Getting the power to where it needs to go

But even if new power is built, getting it where it needs to go is another fight entirely, said Andy Berke, former head of the U.S. Department of Agriculture's Rural Utility Service in the Biden administration.

“There are so many choke points. You’ve got the federal government, state government, local” government, Berke said. “Those long lines [for transmission] cross lots of United States land. They cross places where Native Americans have lived… you’ve got an environmental issue, or some known historical artifact. Then you dig a little deeper, and you have a problem.”

Berke said federal staffing shortages have made the delays even worse.

“The Forest Service is one of the biggest choke points for trying to get transmission built,” he said. “Thousands of people got cut from the Forest Service… That means there are people who don’t answer the phones and don’t get to these pieces.”

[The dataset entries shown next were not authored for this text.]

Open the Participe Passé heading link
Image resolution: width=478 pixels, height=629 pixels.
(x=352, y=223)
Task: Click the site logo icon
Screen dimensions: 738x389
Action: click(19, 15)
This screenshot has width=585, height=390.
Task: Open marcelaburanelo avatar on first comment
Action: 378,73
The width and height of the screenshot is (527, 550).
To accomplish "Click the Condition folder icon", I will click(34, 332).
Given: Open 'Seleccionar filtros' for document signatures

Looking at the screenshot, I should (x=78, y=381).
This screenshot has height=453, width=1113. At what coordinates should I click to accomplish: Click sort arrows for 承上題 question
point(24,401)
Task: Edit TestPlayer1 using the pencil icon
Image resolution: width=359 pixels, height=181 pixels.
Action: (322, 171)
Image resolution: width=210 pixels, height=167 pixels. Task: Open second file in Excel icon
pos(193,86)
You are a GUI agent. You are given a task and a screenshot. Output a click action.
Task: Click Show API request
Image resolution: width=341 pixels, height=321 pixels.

“[The Bureau of Land Management] inside the Department of Interior — all these are places where you need people reviewing, making sure that they’re following the law, getting things to the next point,” he said.

Local government choke-points

At the state and local levels, siting challenges also persist. “We’re a Dillon Rule state, so the localities are given parameters in which to approve and deny certain things, even the siting of solar [or SMRs],” said Julianne Szyper, deputy director of the Virginia Department of Energy.

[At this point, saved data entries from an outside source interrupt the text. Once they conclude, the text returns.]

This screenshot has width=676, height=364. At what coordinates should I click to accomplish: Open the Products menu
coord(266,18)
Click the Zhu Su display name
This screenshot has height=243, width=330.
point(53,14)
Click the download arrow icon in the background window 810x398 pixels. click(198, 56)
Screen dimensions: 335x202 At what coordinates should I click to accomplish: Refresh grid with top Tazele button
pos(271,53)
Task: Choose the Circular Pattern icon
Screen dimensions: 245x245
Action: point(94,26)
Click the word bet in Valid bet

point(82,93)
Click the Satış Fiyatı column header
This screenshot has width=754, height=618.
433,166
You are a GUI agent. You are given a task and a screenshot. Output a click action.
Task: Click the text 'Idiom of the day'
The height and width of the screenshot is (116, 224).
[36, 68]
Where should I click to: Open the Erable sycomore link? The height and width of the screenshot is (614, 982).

Dillon's Rule, a legal principle named after former Iowa Supreme Court Justice John Dillon, dictates that local governments only possess powers explicitly granted by state law or those fairly implied from those grants.

This means even state-backed clean energy projects can be delayed or blocked at the local level. “That can be a real hurdle, especially with controversial or unfamiliar technologies,” like nuclear reactors, Szyper said.

Supply chain and national security

Lane also pointed to supply chain issues. “We just don’t have domestic capability in this country yet for things like nuclear-grade graphite or large forgings,” she said, referring to specialized materials and components used in advanced reactor designs. “That’s a real risk if we want to scale fast.”

Compounding the problem was the U.S.’s own fragmented policymaking, said Laban Coblentz, head of communications at ITER, the international fusion project – in which the United States participates – in France.

“There’s a disadvantage to democracy when politics has a four-year window,” he said, referring to four-year presidential term and the changes in policy from administration to administration.

“If the U.S. is going to retake the lead in data centers and broadband, it’s got to be more than a two-year or four-year-to-midterms vision,” he added. “This current permitting thing we’re doing is really, really worth the rethink.”

Coblentz said the U.S. risks falling behind countries like China, which are advancing more aggressively on next-generation nuclear power. 

“China plans to bring their hybrid fission-fusion reactor online by 2030,” he said, citing a roughly $3 billion investment. “They’ve got plans for 150 nuclear reactors in the range of 200 gigawatts by 2035. They’re actively building 22, and have another 26 in permitting.”